● ASSIGNMENT:
Output the lines from the top of the entries below to the line with "Shell / Bash (167, 1671)", both included, exactly and without pictures.

● GIVEN ENTRIES:
****

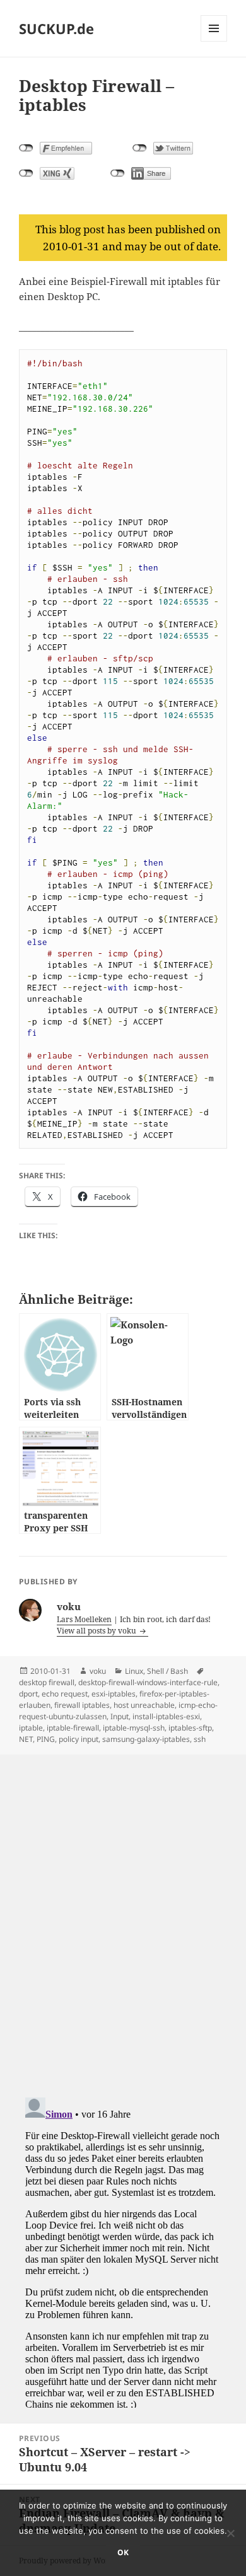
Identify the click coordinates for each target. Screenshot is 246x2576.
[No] (230, 2533)
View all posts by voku (97, 1630)
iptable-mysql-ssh (134, 1727)
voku (98, 1671)
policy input (78, 1739)
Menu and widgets (214, 41)
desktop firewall (46, 1682)
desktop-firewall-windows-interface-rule (148, 1682)
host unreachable (144, 1705)
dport (28, 1693)
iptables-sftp (190, 1727)
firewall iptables (82, 1705)
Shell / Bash (167, 1671)
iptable (31, 1727)
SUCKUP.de (56, 28)
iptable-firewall (73, 1727)
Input (119, 1716)
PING (46, 1739)
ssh (200, 1739)
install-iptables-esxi (166, 1716)
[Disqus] (123, 1912)
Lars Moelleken (84, 1619)
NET (26, 1739)
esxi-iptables (113, 1693)
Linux (134, 1671)
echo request (65, 1693)
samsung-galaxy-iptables (146, 1739)
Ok (123, 2552)
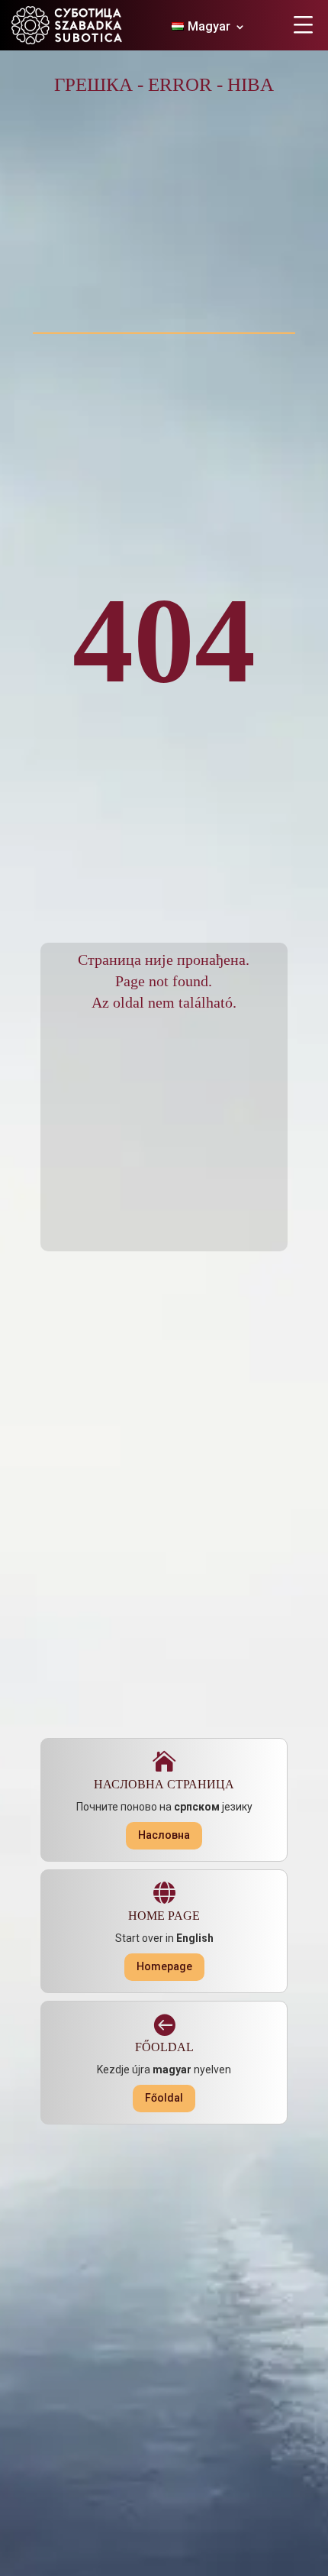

****

● SOLUTION:
Identify the click coordinates for each target. Screenshot is 246x2576.
[No] (230, 2533)
View all posts by voku (97, 1630)
iptable-mysql-ssh (134, 1727)
voku (98, 1671)
policy input (78, 1739)
Menu and widgets (214, 41)
desktop firewall (46, 1682)
desktop-firewall-windows-interface-rule (148, 1682)
host unreachable (144, 1705)
dport (28, 1693)
iptables-sftp (190, 1727)
firewall iptables (82, 1705)
Shell / Bash (167, 1671)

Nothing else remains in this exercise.